Friday, August 14, 2009

What's the Point?

Whenever you're building something, you have a goal in mind. If you're building a house, you might be doing it to provide shelter to your family, and you might be doing it to eventually sell for profit and become rich. When you design a program you might be doing it to teach a player a standard, and you might be doing it to entertain. Regardless, you have a goal in mind.

When you're building a world, however, your goal is probably not to house your family or entertain - although those might be why you're doing the design in the first place - you're usually designing a world to act as a background as something. Lord of the Rings is a great story, but without Middle Earth it would be fairly generic story. Final Fantasy games have been progressing to a single world for their games to take place in - the world again is the background for the story and the action.

But it's important to remember that for the things that exist in the world, it's usually not *just* a background. People supposedly live their entire lives there and have for generations.
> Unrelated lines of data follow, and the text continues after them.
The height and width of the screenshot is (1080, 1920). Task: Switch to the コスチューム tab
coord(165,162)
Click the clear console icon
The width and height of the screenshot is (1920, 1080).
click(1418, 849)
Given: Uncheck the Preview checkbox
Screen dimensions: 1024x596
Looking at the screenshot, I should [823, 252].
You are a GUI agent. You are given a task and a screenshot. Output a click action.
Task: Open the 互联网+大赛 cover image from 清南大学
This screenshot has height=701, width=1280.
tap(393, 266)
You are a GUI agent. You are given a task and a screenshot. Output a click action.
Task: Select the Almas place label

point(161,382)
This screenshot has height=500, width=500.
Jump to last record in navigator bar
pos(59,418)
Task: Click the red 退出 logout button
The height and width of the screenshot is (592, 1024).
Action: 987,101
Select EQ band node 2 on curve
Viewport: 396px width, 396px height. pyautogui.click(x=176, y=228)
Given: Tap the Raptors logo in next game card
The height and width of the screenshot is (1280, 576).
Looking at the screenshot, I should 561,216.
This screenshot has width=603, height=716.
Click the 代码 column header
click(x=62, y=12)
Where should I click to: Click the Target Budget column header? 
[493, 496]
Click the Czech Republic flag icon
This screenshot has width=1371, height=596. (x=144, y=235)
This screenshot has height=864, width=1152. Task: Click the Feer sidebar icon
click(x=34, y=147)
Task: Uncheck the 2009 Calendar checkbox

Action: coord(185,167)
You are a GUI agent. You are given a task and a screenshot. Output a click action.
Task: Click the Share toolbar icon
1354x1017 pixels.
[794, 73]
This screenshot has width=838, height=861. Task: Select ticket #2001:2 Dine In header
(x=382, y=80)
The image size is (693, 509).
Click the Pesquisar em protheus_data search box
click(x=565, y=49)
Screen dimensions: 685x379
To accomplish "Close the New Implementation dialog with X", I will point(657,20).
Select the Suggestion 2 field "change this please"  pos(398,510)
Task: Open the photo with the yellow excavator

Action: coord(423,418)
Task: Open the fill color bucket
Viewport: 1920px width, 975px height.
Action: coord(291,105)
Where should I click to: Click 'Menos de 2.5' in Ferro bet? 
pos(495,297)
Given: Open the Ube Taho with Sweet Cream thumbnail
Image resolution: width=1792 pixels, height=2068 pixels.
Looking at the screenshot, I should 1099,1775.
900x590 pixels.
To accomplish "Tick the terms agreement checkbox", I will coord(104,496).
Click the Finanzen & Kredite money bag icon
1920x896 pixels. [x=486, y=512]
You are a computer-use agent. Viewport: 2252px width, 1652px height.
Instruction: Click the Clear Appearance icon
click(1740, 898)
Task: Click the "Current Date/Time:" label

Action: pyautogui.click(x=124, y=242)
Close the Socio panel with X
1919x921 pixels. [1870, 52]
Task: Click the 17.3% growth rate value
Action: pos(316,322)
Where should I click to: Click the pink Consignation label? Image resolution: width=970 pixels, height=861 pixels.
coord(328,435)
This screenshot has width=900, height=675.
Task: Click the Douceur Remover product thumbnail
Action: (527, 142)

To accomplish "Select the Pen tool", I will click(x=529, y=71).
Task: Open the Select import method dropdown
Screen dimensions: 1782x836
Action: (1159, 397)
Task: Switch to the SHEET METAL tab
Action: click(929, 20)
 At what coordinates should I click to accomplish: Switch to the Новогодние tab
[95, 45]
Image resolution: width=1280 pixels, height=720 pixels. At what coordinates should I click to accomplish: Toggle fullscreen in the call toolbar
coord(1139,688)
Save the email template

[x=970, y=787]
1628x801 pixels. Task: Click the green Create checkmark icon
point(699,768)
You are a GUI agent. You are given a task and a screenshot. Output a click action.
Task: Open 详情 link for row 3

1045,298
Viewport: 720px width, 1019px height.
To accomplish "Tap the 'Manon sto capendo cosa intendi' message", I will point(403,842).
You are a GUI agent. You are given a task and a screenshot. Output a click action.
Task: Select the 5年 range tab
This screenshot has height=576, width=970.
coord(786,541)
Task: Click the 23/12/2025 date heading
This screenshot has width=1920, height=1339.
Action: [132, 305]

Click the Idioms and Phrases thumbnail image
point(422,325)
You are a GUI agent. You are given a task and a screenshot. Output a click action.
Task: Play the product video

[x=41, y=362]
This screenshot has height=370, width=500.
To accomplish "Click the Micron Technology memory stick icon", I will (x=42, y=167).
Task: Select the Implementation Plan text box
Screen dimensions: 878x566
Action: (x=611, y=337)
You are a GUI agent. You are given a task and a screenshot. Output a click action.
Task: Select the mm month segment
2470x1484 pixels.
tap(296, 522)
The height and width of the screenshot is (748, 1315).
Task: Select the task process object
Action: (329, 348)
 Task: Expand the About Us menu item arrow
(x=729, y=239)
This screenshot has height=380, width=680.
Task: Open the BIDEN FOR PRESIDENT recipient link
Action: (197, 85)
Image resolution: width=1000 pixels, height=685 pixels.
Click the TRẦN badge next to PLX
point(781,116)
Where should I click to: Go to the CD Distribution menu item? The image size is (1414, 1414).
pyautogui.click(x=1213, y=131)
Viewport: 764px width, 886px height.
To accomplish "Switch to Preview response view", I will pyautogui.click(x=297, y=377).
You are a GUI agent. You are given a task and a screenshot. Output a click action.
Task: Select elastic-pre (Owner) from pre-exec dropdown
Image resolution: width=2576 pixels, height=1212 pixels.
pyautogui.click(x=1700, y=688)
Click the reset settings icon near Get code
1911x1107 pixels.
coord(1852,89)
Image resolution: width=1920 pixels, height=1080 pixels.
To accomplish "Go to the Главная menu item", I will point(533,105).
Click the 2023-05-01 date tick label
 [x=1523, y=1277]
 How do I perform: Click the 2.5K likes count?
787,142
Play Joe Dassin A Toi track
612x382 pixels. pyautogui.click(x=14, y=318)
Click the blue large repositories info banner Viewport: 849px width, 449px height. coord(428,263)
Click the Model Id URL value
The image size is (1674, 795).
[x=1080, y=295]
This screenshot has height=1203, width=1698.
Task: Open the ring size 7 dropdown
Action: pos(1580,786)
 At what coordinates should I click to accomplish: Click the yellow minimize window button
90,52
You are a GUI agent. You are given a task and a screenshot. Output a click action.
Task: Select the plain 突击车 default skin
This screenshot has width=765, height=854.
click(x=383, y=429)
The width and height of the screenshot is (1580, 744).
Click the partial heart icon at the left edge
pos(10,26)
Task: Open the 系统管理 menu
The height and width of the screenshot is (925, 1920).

Buildings are built to be used, typically not just to be abandoned and filled with monsters. Everything needs to have some sort of purpose in the world rather than just filling it with things for the players to see on their way from point A to point B. Sure, once the purpose is served it should be interesting, but the fact of the matter is that truth is stranger than fiction. The less realistic, or at least the less plausable, an ecosystem is in a world, the more likely the player's going to pick up on it.

But i'll go into more detail in a later post.